The scarlet crayon of atheism

redcrayon

I’ve been trying to understand how people — not just people, but self-declared “leaders of the atheist movement” — can claim that atheism is only the lack of belief in any gods, and further, that absence of god-belief entails no other significant consequences. It’s been difficult, because that way of thinking is alien to me; atheism for me is all tangled up in naturalism and scientific thinking, and it’s not just a single, simple cause but has a whole cascade of meaning. But I’m trying, and I think I’m beginning to get it. There is a reasonable way to regard atheism as important while at the same time limiting its import.

Think of atheism as something like having a favorite color in a world with a set of cultural mores that dictate the value of colors. You’re five years old, and in kindergarten, and the teacher asks you to draw a picture of your mommy in your favorite color. You proudly go for the big red crayon in your box, and you start to draw, and everyone in the class turns to look at you strangely…and every single one of them is holding a blue crayon. “Everyone knows your favorite color is supposed to be blue,” they say, “You’re weird.” The teacher helpfully takes your red crayon away and gives you a blue one instead.

You might be a little resentful. You might think this is an infringement of your rights and an attempt to police your thoughts, and you’d be right. That would be a terrible thing to do to children. And then, what if you grew up and discovered that enshrined in your country’s constitution was a clause that specifically said the government did not have the right to dictate the citizenry’s favorite color? Why, you might become a crayon activist, fighting for the right of everyone to choose their own color, and you’d go to meetings where everyone would wave red crayons in the air and draw slogans on signs in red.

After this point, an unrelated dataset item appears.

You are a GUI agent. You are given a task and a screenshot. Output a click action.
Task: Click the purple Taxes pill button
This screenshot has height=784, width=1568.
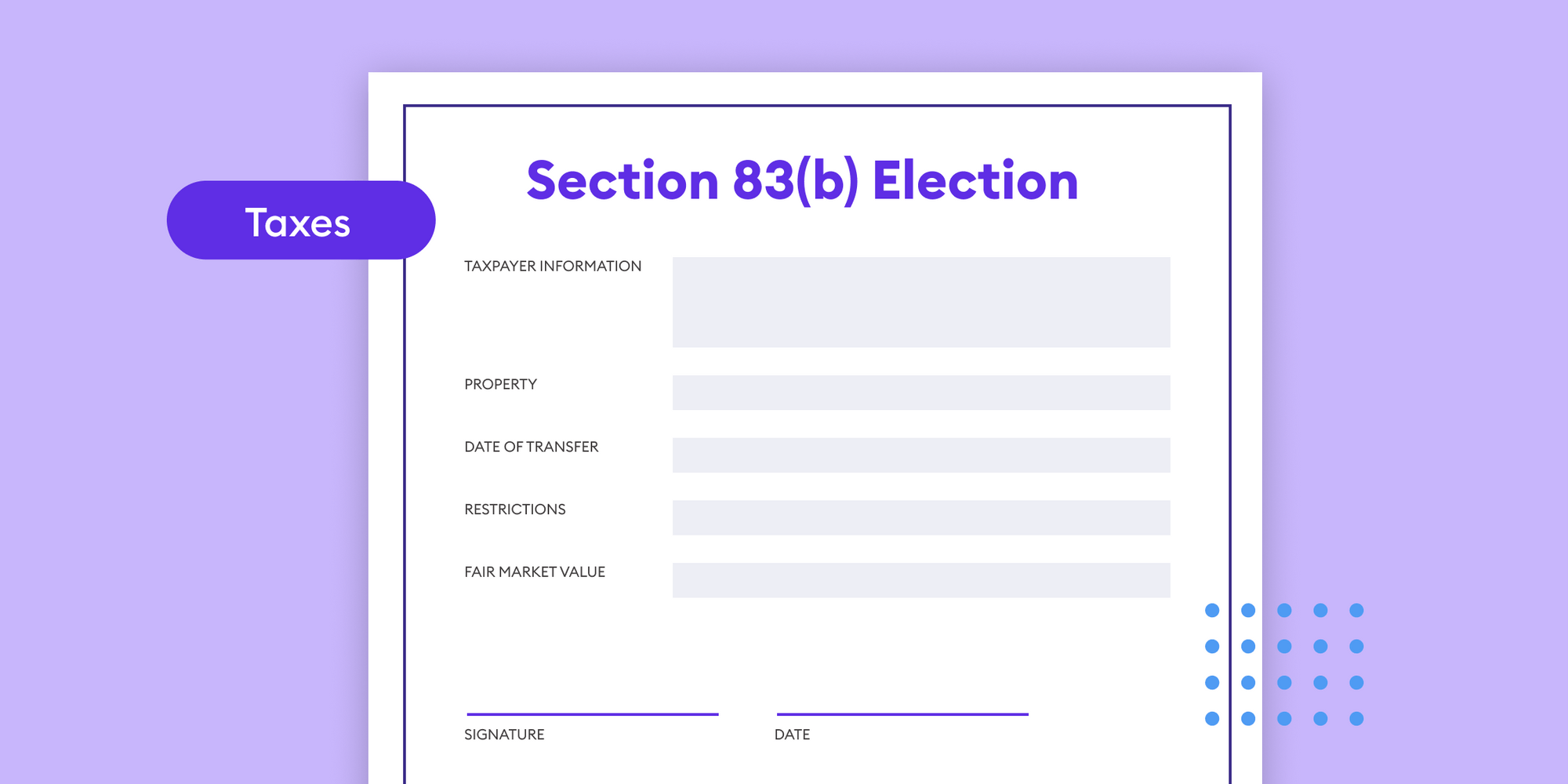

You might even be angry with other militant red crayon activists who tried to explain why red was the best color — that smacks too much of the blue crayonists who spent your childhood nagging at you why blue was the best. No, your cause is simply to let everyone have the right to choose their own color — it’s all about individual liberty and freedom of conscience. The crayon has no meaning beyond personal expression, and you don’t believe these stories that it has further implications, and you certainly don’t want to discuss why you liked red the best. It just is.

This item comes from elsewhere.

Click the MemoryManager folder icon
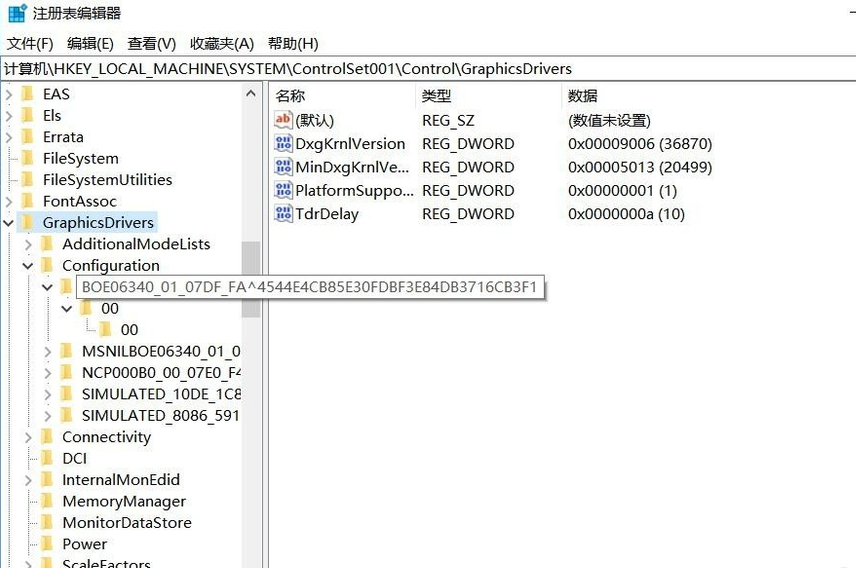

I sympathize with that perspective, and I think it’s entirely valid. There is a level at which you can fight for atheism in our culture purely on principle — that everyone should have a right to personal beliefs without meddling interference from outsiders, and certainly the government should not be in the business of supporting religion or its absence. There’s also a purely legal component to the argument, since America does have a constitution that plainly says “”Congress shall make no law respecting an establishment of religion, or prohibiting the free exercise thereof” — you can be a believer and still support the rights of atheists, just as someone in your kindergarten class could favor blue but still respect your choice of red.

But like all metaphors, this crayon story breaks down.

If religion were a purely personal matter, a case of individual preference (and for many people it is), the analogy would hold up. When we “militant” atheists speak about eradicating religion, that’s really what we mean — not that we’ll close all the churches and force everyone to publicly repudiate their faith, but that it will be reduced to a curious hobby or matter of choice, something that you might feel deeply (BLUE IS THE BESTEST COLOR!), but that you don’t get to impose that view on others, and that on matters of public policy, everyone will approach problems objectively and try to make decisions on the basis of evidence, rather than opinions about angels and ghosts and what’s best for your afterlife. So, yeah, someday I want your choice of religion to have about as much significance as your choice of a favorite color.

But that day is not now.

Religion is not merely a matter of taste. People attach great importance to an irrational explanation for how the universe works, to the degree that they use it to shape government and community decisions. You cannot get elected to high office in most districts in the US without professing a belief in a god — and in most places, it must be a belief in the specific Christian god. They use their irrational beliefs to justify actions that have real effects on thousands or millions of other people: we can pollute the atmosphere because god says we have dominion, and he promised to not ever kill us en masse again; black people and women are destined to servility because the holy book says so; you should punish or ostracize people who do not have sex in the traditional ways of your people.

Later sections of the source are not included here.